Ask HN: Cursor or Windsurf?

1. monster_truck ◴[12 May 25 07:17 UTC] No.43960400[source]▶

>>43959710 (OP) #

Void. I'd rather run my own models locally https://voideditor.com/

replies(1): >>43960805 #

2. traktorn ◴[12 May 25 08:31 UTC] No.43960805[source]▶

>>43960400 (TP) #

Which model are you running locally? Is it faster than waiting for Claudes generation? What gear do you use?

replies(2): >>43962562 #>>43964972 #

3. jhonof ◴[12 May 25 13:15 UTC] No.43962562[source]▶

>>43960805 #

Not OP but for autocomplete I am running Qwen2.5-Coder-7B and I quantized it using Q2_K. I followed this guide:

https://blog.steelph0enix.dev/posts/llama-cpp-guide/#quantiz...

And I get fast enough autcomplete results for it to be useful. I have and NVIDIA 4060 RTX in a laptop with 8 gigs of dedicated memory that I use for it. I still use claude for chat (pair programming) though, and I don't really use agents.

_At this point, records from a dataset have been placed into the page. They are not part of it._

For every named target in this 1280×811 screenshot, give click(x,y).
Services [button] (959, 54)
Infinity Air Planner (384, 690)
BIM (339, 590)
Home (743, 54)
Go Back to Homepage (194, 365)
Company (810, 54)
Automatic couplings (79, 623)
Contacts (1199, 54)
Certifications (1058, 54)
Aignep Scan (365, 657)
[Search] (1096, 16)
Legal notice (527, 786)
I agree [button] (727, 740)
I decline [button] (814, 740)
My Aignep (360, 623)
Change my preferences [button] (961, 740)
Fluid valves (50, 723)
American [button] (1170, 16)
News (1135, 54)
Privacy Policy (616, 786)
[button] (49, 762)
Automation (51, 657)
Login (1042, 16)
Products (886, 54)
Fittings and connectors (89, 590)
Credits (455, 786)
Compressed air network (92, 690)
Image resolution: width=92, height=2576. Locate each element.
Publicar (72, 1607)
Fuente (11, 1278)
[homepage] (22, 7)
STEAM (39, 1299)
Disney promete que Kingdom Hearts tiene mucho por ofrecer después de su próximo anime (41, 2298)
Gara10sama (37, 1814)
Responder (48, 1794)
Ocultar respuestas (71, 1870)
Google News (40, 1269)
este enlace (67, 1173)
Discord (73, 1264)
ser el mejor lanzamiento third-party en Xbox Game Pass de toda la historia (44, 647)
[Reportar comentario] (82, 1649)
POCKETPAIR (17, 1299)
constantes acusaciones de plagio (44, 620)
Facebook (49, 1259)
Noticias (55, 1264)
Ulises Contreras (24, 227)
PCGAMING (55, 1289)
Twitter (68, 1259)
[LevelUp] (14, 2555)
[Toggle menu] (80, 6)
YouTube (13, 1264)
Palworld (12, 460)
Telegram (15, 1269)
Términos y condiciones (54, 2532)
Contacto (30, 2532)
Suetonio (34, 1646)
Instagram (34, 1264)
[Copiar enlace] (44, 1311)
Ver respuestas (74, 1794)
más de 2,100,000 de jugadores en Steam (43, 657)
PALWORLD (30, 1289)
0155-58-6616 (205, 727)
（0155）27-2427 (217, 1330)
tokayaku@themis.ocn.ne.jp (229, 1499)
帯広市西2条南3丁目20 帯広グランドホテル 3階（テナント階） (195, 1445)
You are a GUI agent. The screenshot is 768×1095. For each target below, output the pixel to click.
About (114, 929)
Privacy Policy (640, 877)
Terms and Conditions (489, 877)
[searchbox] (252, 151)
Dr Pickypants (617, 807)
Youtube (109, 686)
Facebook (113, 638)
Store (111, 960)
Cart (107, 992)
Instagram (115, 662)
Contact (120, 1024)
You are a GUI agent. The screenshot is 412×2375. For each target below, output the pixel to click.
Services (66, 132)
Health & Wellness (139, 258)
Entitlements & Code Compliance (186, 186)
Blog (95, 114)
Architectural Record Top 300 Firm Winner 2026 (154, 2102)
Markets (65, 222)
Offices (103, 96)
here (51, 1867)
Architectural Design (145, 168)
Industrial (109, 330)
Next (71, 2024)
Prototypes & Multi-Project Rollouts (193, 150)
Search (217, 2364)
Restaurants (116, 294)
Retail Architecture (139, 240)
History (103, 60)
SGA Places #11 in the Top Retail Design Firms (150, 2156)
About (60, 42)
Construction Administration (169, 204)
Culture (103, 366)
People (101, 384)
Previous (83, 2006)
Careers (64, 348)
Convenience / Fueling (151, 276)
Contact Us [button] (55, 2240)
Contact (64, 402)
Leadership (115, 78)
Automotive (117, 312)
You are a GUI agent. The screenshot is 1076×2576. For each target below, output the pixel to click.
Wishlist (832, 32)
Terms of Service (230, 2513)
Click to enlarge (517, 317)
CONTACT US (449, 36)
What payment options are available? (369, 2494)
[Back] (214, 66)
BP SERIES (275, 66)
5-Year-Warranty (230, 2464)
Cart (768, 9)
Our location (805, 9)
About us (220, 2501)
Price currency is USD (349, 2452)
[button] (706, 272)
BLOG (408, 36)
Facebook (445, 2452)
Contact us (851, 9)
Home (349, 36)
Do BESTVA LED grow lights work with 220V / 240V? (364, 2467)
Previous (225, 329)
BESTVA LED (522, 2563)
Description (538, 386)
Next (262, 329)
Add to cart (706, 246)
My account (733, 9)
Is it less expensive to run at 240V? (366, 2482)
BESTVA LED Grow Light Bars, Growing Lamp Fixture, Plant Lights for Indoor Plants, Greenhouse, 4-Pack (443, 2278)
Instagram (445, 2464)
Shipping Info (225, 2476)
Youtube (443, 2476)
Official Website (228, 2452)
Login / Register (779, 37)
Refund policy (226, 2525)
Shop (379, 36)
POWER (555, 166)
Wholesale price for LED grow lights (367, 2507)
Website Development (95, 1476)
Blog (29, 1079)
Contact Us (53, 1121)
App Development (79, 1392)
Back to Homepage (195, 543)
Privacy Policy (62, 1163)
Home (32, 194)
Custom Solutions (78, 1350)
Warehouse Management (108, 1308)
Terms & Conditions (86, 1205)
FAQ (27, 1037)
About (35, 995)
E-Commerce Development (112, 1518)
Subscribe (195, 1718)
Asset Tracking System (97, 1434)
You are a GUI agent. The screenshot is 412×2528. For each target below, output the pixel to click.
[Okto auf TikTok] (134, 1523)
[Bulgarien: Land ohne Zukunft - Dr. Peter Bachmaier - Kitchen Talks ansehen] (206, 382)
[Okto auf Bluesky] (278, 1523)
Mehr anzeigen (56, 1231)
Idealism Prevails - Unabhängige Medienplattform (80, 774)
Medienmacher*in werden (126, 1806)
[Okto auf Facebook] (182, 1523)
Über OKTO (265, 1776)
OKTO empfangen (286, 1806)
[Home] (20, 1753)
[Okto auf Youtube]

4. monster_truck ◴[12 May 25 16:42 UTC] No.43964972[source]▶

>>43960805 #

That's the fun part, you can use all of them! And you don't need to use browser plugins or console scripts to auto-retry failures (there aren't any) or queue up a ton of tasks overnight.

Have a 3950X w/ 32GB ram, Radeon VII & 6900XT sitting in the closet hosting smaller models then a 5800X3D/128GB/7900XTX as my main machine.

Most any quantized model that fits in half of the vram of a single gpu (and ideally supports flash attention, optionally speculative decoding) will give you far faster autocompletes. This is especially the case with the Radeon VII thanks to the memory bandwidth.